» **Task item**: Give back exactly the line containing "Click the blue info icon beside В обработке" together with all the lines after it, ending at the final line below.
Data for the task: Begin
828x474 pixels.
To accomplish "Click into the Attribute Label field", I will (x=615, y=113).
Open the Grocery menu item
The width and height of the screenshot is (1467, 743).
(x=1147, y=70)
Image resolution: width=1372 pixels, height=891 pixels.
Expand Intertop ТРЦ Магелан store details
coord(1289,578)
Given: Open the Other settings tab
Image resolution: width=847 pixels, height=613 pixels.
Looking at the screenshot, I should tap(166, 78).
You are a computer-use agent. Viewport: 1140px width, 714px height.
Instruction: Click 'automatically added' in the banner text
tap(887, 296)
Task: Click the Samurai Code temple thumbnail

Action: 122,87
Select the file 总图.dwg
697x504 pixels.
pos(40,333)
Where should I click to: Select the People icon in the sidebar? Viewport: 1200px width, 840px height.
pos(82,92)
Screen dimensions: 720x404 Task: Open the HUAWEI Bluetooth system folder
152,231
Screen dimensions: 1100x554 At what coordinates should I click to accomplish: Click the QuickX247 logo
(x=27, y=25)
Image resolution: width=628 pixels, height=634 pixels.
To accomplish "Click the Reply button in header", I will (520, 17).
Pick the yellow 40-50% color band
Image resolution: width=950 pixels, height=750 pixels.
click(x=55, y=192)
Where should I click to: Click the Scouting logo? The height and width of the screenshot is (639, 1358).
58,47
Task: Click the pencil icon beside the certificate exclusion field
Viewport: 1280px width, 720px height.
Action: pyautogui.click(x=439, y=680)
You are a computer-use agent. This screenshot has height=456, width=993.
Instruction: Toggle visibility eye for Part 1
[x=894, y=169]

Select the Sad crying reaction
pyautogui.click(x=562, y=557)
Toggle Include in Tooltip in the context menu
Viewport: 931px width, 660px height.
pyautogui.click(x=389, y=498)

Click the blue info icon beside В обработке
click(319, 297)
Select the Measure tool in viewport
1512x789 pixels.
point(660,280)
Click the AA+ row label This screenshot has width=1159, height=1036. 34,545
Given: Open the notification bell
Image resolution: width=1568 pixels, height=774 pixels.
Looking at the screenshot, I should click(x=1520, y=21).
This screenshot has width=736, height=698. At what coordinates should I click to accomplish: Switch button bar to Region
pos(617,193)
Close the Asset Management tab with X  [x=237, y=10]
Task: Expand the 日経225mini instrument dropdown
Data for the task: End
» **Exercise output**:
Click the blue info icon beside В обработке
click(319, 297)
Select the Measure tool in viewport
1512x789 pixels.
point(660,280)
Click the AA+ row label This screenshot has width=1159, height=1036. 34,545
Given: Open the notification bell
Image resolution: width=1568 pixels, height=774 pixels.
Looking at the screenshot, I should click(x=1520, y=21).
This screenshot has width=736, height=698. At what coordinates should I click to accomplish: Switch button bar to Region
pos(617,193)
Close the Asset Management tab with X  [x=237, y=10]
Task: Expand the 日経225mini instrument dropdown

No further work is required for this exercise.